Background: “Eye Movement Desensitization and Reprocessing (EMDR) is a psychotherapeutic approach that has demonstrated efficacy in the treatment of Post-traumatic Stress Disorder (PTSD) through several randomized controlled trials (RCT). Solid evidence shows that traumatic events can contribute to the onset of severe mental disorders and can worsen their prognosis. The aim of this systematic review is to summarize the most important findings from RCT conducted in the treatment of comorbid traumatic events in psychosis, bipolar disorder, unipolar depression, anxiety disorders, substance use disorders, and chronic back pain.”
Conclusion: “In general terms, we can conclude that there is currently insufficient evidence to recommend EMDR therapy as a treatment of choice in psychotic disorders and, so far, the same occurs with bipolar disorders (Kim et al., 2010; de Bont et al., 2013; Novo et al., 2014; van den Berg et al., 2015; Van Minnen et al., 2016). However, a large trial is being currently conducted in order to reach more accurate conclusions (Moreno-Alcazar et al, 2017)…
In depressive disorders, one study demonstrated the effectiveness of EMDR therapy compared to psychodynamic psychotherapy, group therapy, and psychoeducation therapy (Hase et al., 2008). EMDR therapy improved memories of stressful life events at onset of depressive episodes, emotional cognitive processing and long-term memory conceptual organization (Hase et al., 2008)…
Within anxiety disorders, conflicting results were found in panic disorders with agoraphobia as it seems that EMDR therapy decreases severity of anxiety, panic disorder, and agoraphobia but not panic attacks frequency and anxious cognitions… Authors recommended EMDR therapy as an effective alternative to treat panic disorder with agoraphobia when other evidence-based treatments, such as exposure therapy or cognitive-behavior therapy, had failed. Nevertheless, panic disorder studies were not able to demonstrate an effect of EMDR therapy on anxious cognitions, as you would expect to find after applying the therapy. In OCD or phobias studies we did not find this fact. Further larger trials are needed to answer whether or not EMDR therapy is a valid therapeutic option as first line treatment in anxiety disorders and OCD.

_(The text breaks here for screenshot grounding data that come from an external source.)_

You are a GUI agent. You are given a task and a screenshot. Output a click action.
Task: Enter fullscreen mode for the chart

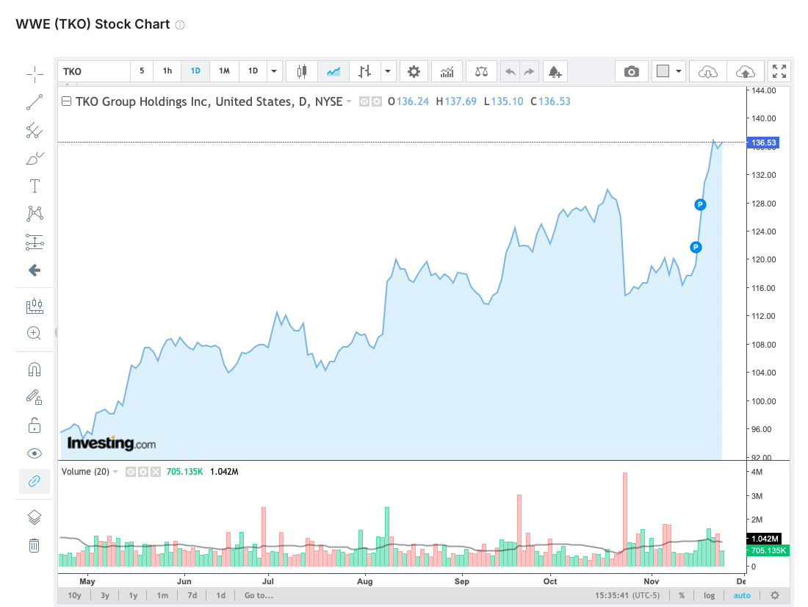(x=779, y=71)
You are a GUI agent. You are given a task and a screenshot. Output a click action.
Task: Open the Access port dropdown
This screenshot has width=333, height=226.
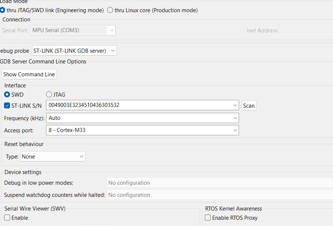[x=235, y=130]
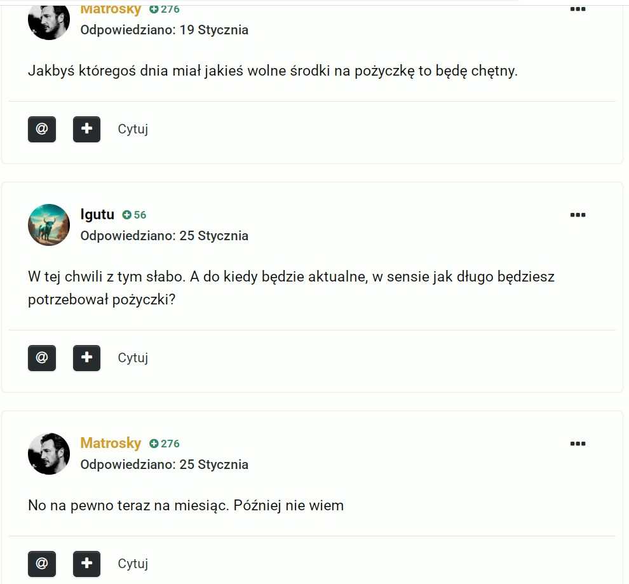Click Matrosky's avatar on the last post

point(49,454)
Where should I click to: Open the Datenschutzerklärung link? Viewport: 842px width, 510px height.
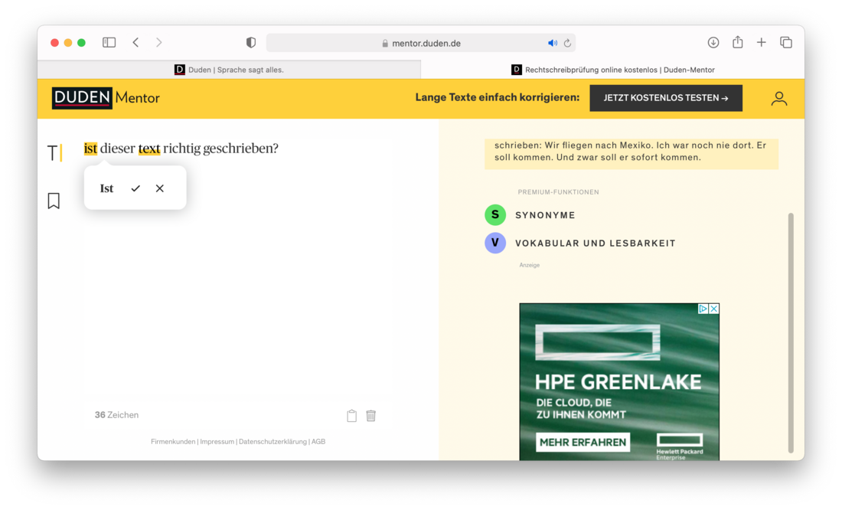(273, 442)

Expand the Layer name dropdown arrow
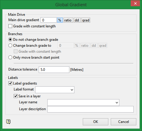117,102
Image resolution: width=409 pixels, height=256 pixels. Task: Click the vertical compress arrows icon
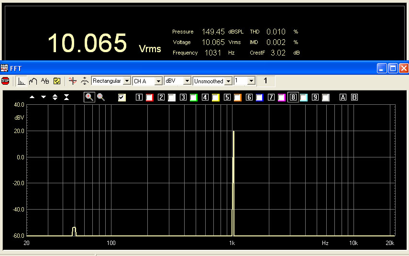click(66, 97)
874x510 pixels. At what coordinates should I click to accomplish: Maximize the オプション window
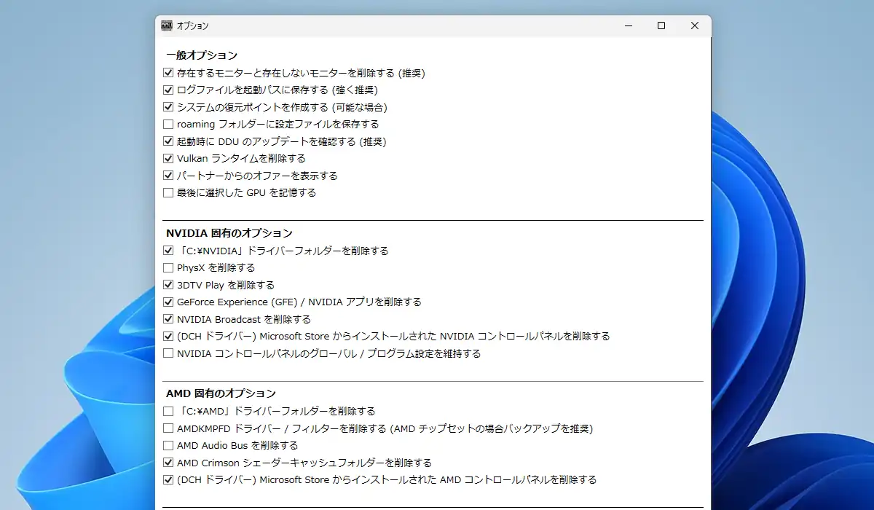661,26
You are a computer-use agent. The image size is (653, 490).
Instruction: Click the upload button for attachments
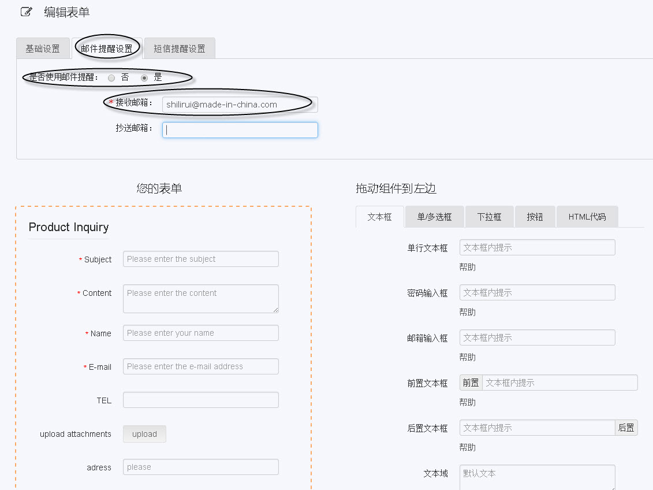tap(144, 433)
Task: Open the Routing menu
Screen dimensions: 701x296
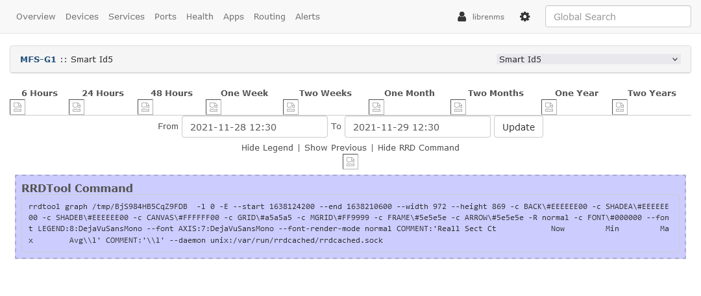Action: (269, 16)
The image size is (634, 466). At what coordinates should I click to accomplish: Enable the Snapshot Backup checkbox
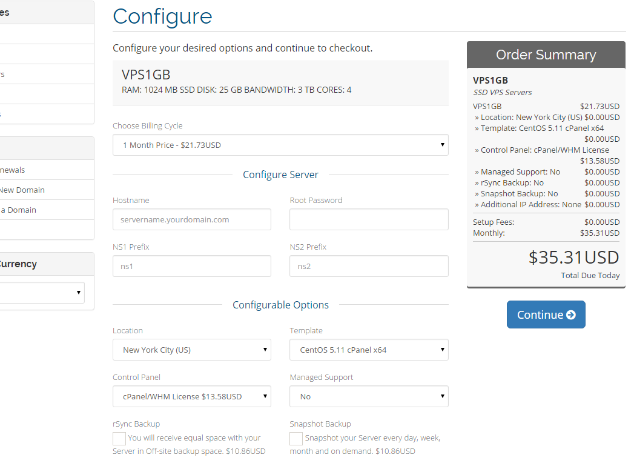click(x=296, y=439)
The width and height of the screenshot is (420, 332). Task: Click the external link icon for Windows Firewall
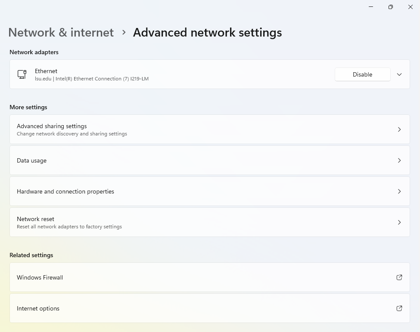(399, 277)
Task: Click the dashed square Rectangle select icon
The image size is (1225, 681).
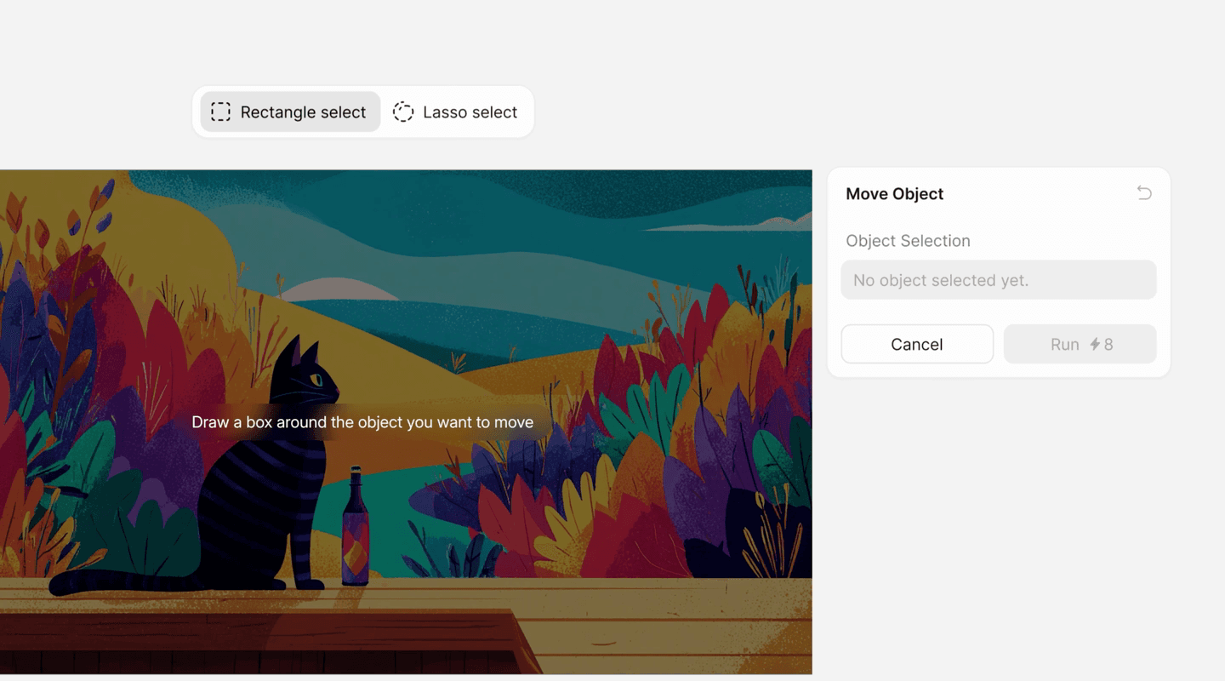Action: coord(220,112)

Evidence of RCT so far suggests that EMDR therapy is a useful tool in the treatment of specific phobias, like flight anxiety or dental phobia, whether or not related to PTSD symptoms (Doering et al., 2013; Triscari et al., 2015).
In general, EMDR therapy seems a safe intervention (Feske and Goldsteina, 1997; Hase et al., 2008, 2015; Doering et al., 2013; Novo et al., 2014; Perez-Dandieu and Tapia, 2014; Triscari et al., 2015; van den Berg et al., 2015; Gerhardt, 2016). This is of importance as it allows clinicians to consider EMDR therapy as an appropriate treatment in various psychiatric comorbid conditions without causing side effects.”
I have had EMDR for post-traumatic stress caused by a number of things it worked to a point but it didn’t really solve the problem just lessened it the problems still remain.